Это фото увидела наша общая приятельница, сценарист Наташа Рязанцева, которой я когда-то обмолвилась, что фамилия Луговских мне знакома по семейным рассказам. Она позвонила мне и сказала: «Там на снимке, по-моему, очень похожий на Кирилла молодой человек» (Кирилл — это мой старший сын).
Я приехала и увидела на фотографии своего деда Колю в гимназической форме.
— По-моему, его не так звали, — сказала Татьяна Александровна очень любезно, — его звали Яша, я помню. Он меня подкидывал на руках, я его помню, Яшечка.
— Он ведь был Яковлев, и Яша, наверное, было его прозвище, — ответила я. — Меня в детстве тоже звали Якуткой, я была Люся Яковлева. Дед был огромный, калоши сорок шестого размера. Мои две ноги влезали в одну его калошу, я помню.
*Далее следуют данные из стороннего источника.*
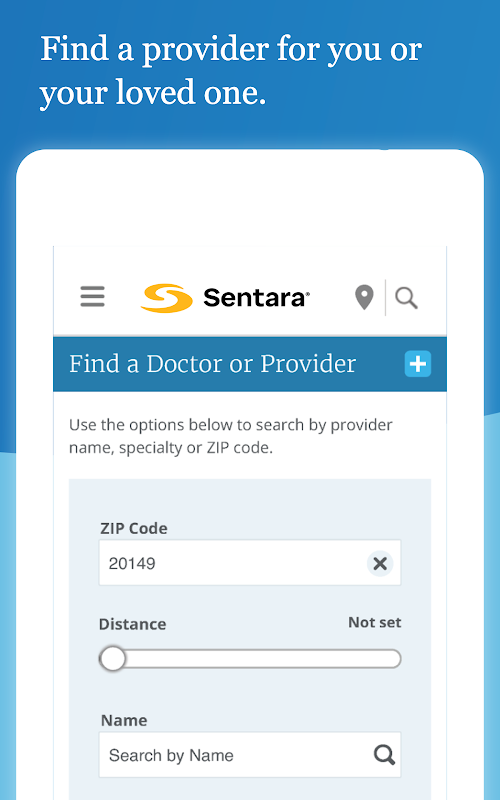Screen dimensions: 500x800
Task: Click the Distance slider handle
Action: 113,659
— Он был огромный, да, — подтвердила Татьяна Александровна.
Копию этой фотографии она мне подарила, и мы все удивляемся, до чего Кирилл похож на своего прадеда.
Наша жизнь стала богаче на много десятилетий назад — как если бы не было этих страшных времен, голода, разрухи, войн, лагерей, психушек, ссылок, забвения…
Татьяна Александровна умерла ровно через десять лет и один день после Сергея Александровича — собрала гостей, как обычно, слегла и в ту же ночь ушла, как будто решила.